- WHAT IS REQUIRED: Copy the records below word for word, from their first line through the line containing "Click arrow in", with both ends included.

= = = = =

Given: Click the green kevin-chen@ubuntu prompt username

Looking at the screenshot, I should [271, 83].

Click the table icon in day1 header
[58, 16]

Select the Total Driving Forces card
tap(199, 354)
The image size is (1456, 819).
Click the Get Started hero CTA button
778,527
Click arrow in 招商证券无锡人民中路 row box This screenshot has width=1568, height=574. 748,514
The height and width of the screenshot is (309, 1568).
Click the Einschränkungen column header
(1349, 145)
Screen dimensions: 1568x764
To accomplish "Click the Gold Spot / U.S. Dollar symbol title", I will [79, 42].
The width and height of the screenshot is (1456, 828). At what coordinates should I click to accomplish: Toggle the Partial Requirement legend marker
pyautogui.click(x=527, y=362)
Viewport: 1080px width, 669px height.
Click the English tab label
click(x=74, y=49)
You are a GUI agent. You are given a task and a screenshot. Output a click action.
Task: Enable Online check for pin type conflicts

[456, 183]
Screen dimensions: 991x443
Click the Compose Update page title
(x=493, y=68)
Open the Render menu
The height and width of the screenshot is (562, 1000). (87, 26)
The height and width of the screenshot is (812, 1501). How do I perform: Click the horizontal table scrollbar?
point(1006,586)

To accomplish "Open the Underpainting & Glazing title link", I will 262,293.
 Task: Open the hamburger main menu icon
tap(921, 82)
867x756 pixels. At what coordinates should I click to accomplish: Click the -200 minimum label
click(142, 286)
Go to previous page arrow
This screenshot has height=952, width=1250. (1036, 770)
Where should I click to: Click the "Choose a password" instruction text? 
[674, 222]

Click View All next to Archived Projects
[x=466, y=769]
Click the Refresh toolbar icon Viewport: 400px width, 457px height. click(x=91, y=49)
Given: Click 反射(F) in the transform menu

= = = = =

- CORRECT OUTPUT:
Given: Click the green kevin-chen@ubuntu prompt username

Looking at the screenshot, I should [271, 83].

Click the table icon in day1 header
[58, 16]

Select the Total Driving Forces card
tap(199, 354)
The image size is (1456, 819).
Click the Get Started hero CTA button
778,527
Click arrow in 招商证券无锡人民中路 row box This screenshot has width=1568, height=574. 748,514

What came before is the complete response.